How the Value of Bitcoin is Determined

Bitcoin has been getting a huge amount of hype recently. It’s one of the many digital currencies in existence today which acts and functions like regular money but exists entirely electronically—like data inside computers.

And that can be kind of confusing, because if there is no actual physical bitcoin:

  • How can it have value?
  • How can you use digital currency in a physical world?

Well actually, the question of how bitcoin has any value at all isn’t so far off from the question of how most real-world money has value.

First off, Bitcoin has no actual intrinsic value, which means that it has little to no use to us outside of its economic context. But the same can be said for most real-world currencies: money only has value because the government that issues it says it does.

This is called ‘fiat currency,’ because its value is not tied to any physical commodity and relies on the backing of a government.

But unlike fiat currency, Bitcoin does not have an issuing authority that gives it value. Bitcoin is a decentralized currency, meaning there is no governing body that regulates its production and transactions.

It doesn’t answer to any government or organization, so there isn’t really a reason why it should have value, yet it does – and it can all be boiled down to utility, scarcity, and supply and demand.

■ **DATA PROVIDED**
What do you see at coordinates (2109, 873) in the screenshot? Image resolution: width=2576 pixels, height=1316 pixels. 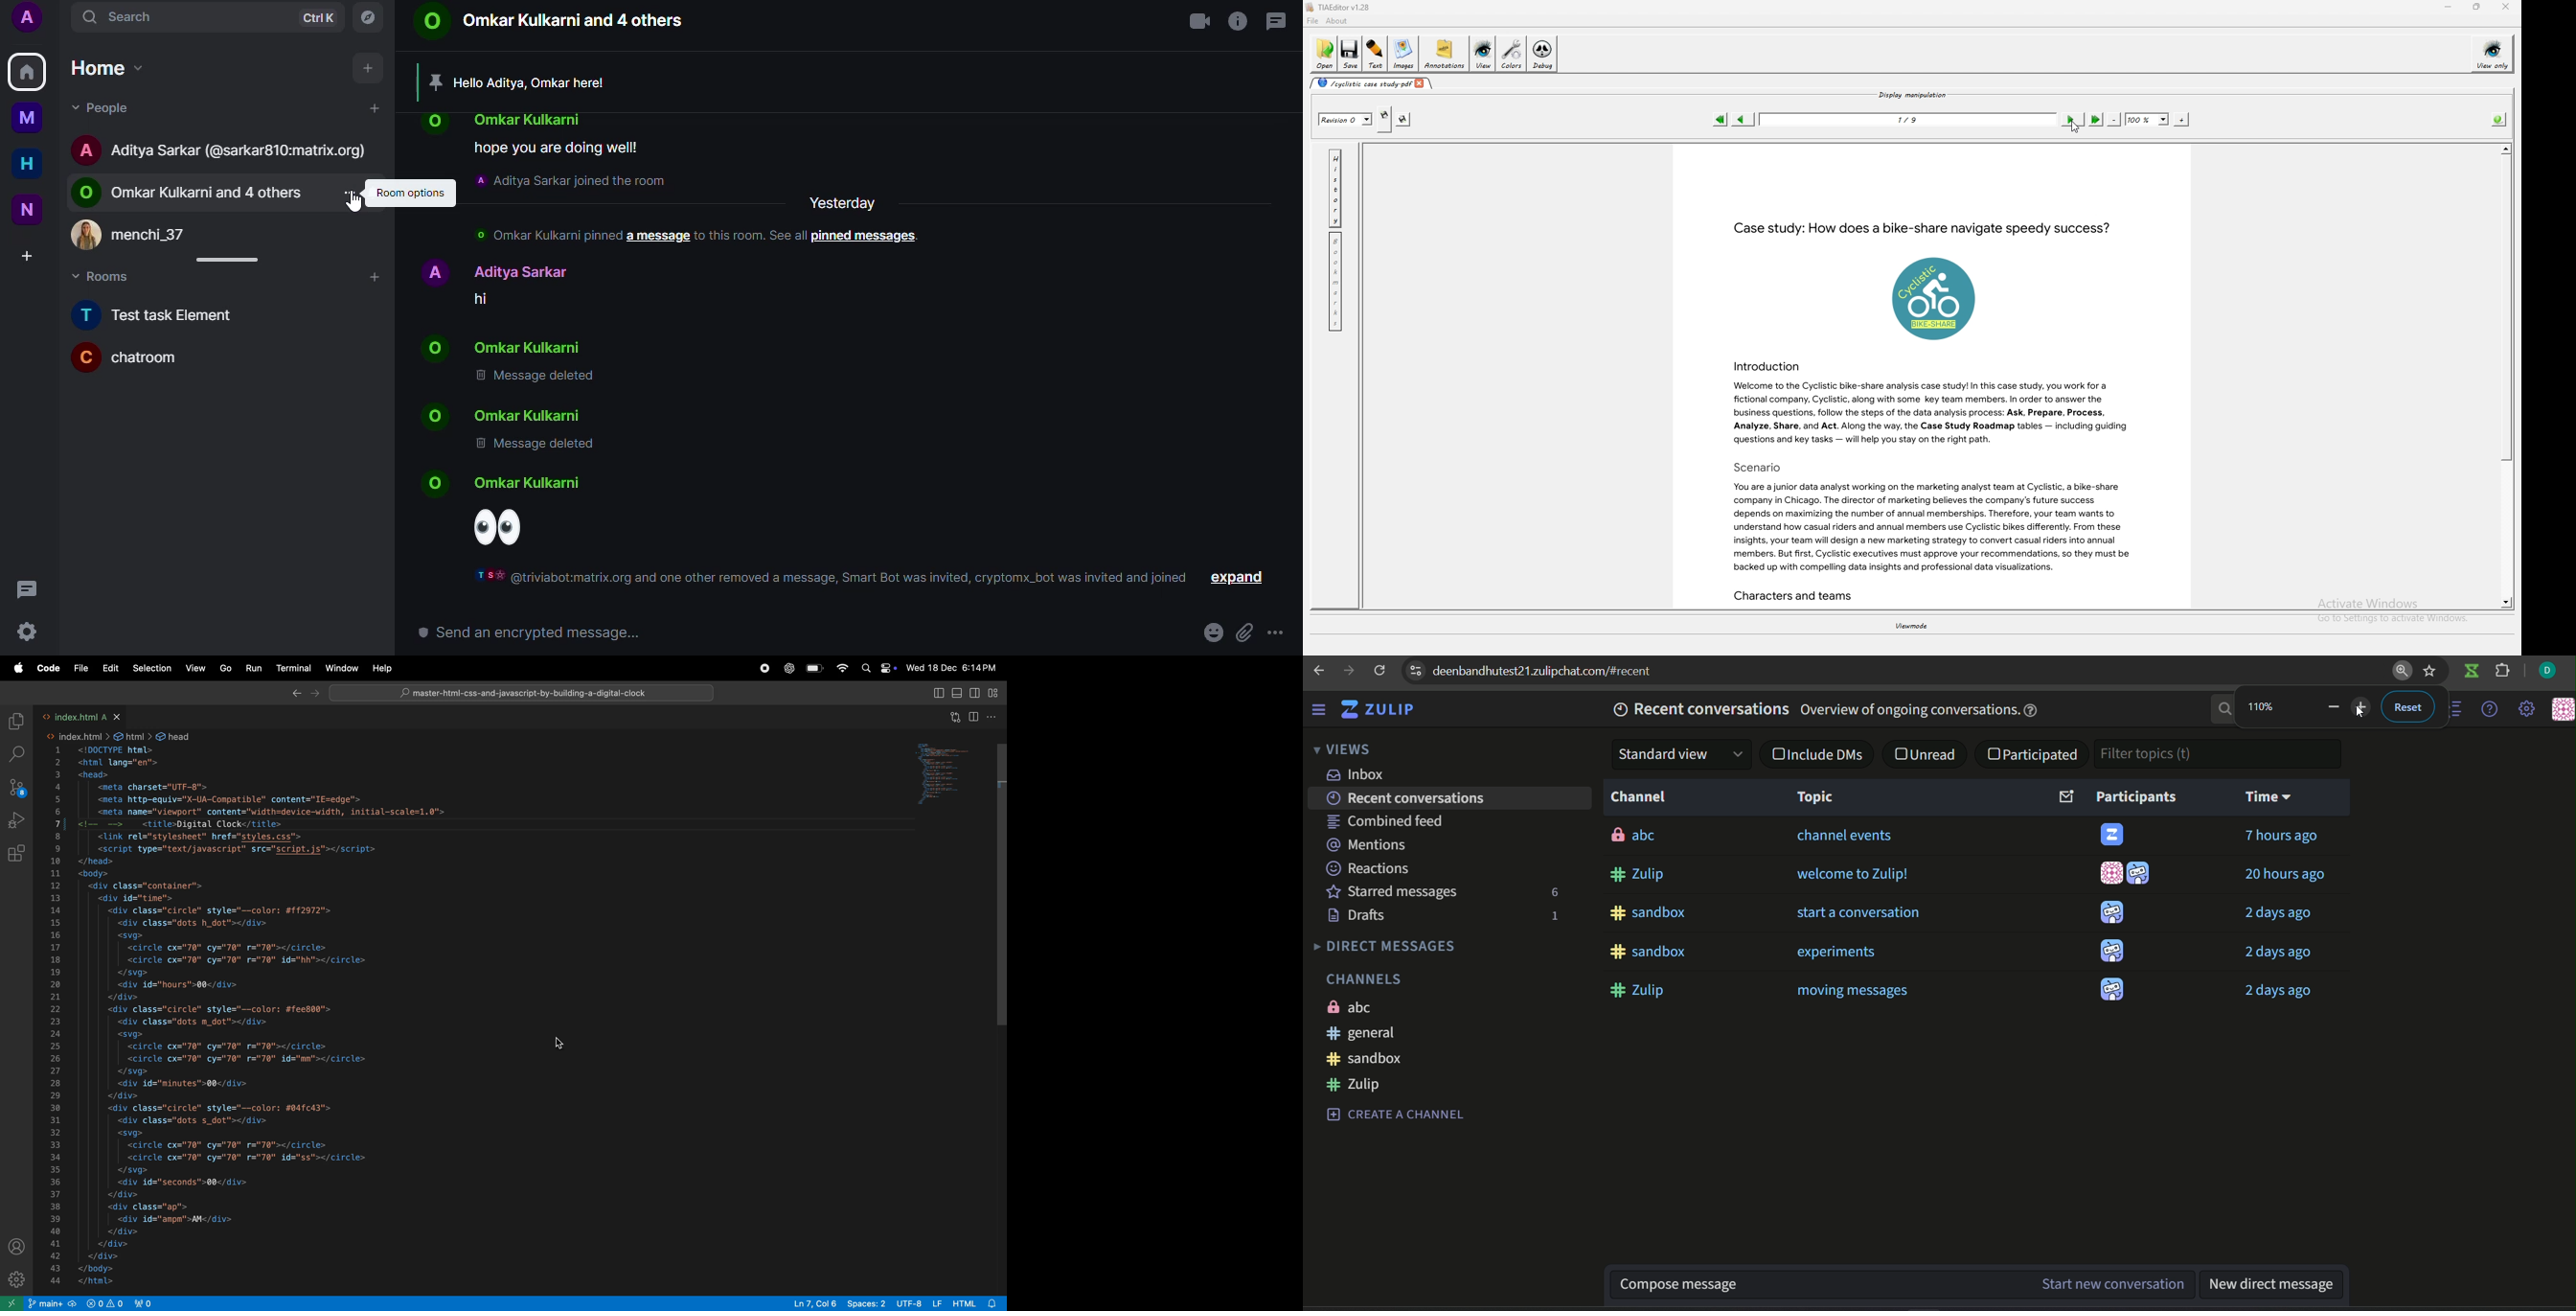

■ **COMPLETE THE FOLLOWING**
a - From the passage on how bitcoin's value is determined, quote everything from "Bitcoin has been" down to "a physical world?".
b - In the passage on how bitcoin's value is determined, which three things does bitcoin's value come down to?

■ **EXPECTED ANSWERS**
a -
Bitcoin has been getting a huge amount of hype recently. It’s one of the many digital currencies in existence today which acts and functions like regular money but exists entirely electronically—like data inside computers.

And that can be kind of confusing, because if there is no actual physical bitcoin:

  • How can it have value?
  • How can you use digital currency in a physical world?

b - Utility, scarcity, and supply and demand.